• _PASSAGE SHOWN_
I have what is probably a naive question. What are the issues with doing it now?

Specifically, today we have the AMD Radeon 295x2 It has a computing power of 11.5 TFLOPS. Combining a hundred thousand of them would give us 1.15 EFLOPS.
The power consumption of each card is slightly under 500 W, so the total consumption of all of them would be 50 MW (there would probably be some more for cooling etc). I'm only guessing, but lets say all the other stuff (cooling and whatever else) took 20 MW. Lets say the price of electric power is 60$/MWh, that would amount to slightly more than 35 million \$ per year. Price of a single graphics card is 1500 \$, which means the hardware would cost 150 million \$. Lets say infrastructure costs another 50 million \$.

Compare this to current fastest supercomputer Tianhe-2. It cost 390 million \$ to make, uses 17.6 MW (24 MW with cooling) and has a processing power of 33.86 PFLOPS.

• _SOURCE DATA_
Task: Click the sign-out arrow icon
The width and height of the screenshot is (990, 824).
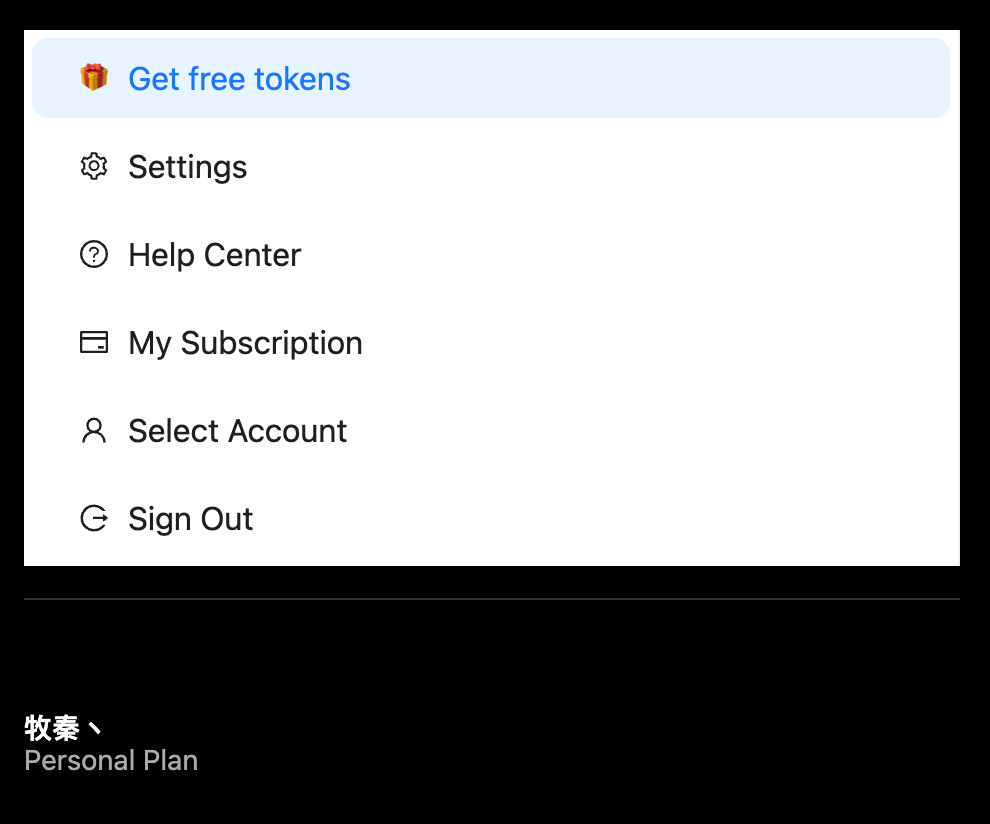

• _TO DO_
**A.** Decide whether each statement below agrees with the post on building a supercomputer from graphics cards. Give yes or no for each, and quote the words from the post that settle it.
(i) Each graphics card draws slightly under 500 W.
(ii) Tianhe-2 uses 30 MW including cooling.
(iii) The writer assumes electric power costs 60 dollars per MWh.
**B.** From the post on building a supercomputer from graphics cards, extract the passage from "I have what" to "another 50 million \$.".
**C.** Write what comes next in the post on building a supercomputer from graphics cards, beginning after its final sentence.
The data has no connection to the text about building a supercomputer from graphics cards.

• _ANSWERS BELOW_
**A.**
(i) Yes: "The power consumption of each card is slightly under 500 W"
(ii) No: "uses 17.6 MW (24 MW with cooling)"
(iii) Yes: "Lets say the price of electric power is 60$/MWh"

**B.**
I have what is probably a naive question. What are the issues with doing it now?

Specifically, today we have the AMD Radeon 295x2 It has a computing power of 11.5 TFLOPS. Combining a hundred thousand of them would give us 1.15 EFLOPS.
The power consumption of each card is slightly under 500 W, so the total consumption of all of them would be 50 MW (there would probably be some more for cooling etc). I'm only guessing, but lets say all the other stuff (cooling and whatever else) took 20 MW. Lets say the price of electric power is 60$/MWh, that would amount to slightly more than 35 million \$ per year. Price of a single graphics card is 1500 \$, which means the hardware would cost 150 million \$. Lets say infrastructure costs another 50 million \$.

**C.**
So:

Tianhe-2
390 million \$
24 MW
33.86 PFLOPS

AMD Radeon 295x2 x 100000
200 million \$
70 MW
1.15 EFLOPS

So for the cost of the Tianhe-2, you could build a computer that is more than 30 times faster and have its running costs covered for more than 5 years. I guess that after 5 years supercomputer mostly become obsolete anyway, so you would build another one :)

What am I missing here?

Is there a difference between the floating point operation that are done by today's supercomputers and these GPUs?
Is the problem with AMD not being able to produce/supply 100,000 units of 295x2?
Are there some other practical concerns, like inability to connect 100,000 units into something that would be useful, or inability to cool them properly?
Would AMD Radeons be for some reason unstable or unreliable?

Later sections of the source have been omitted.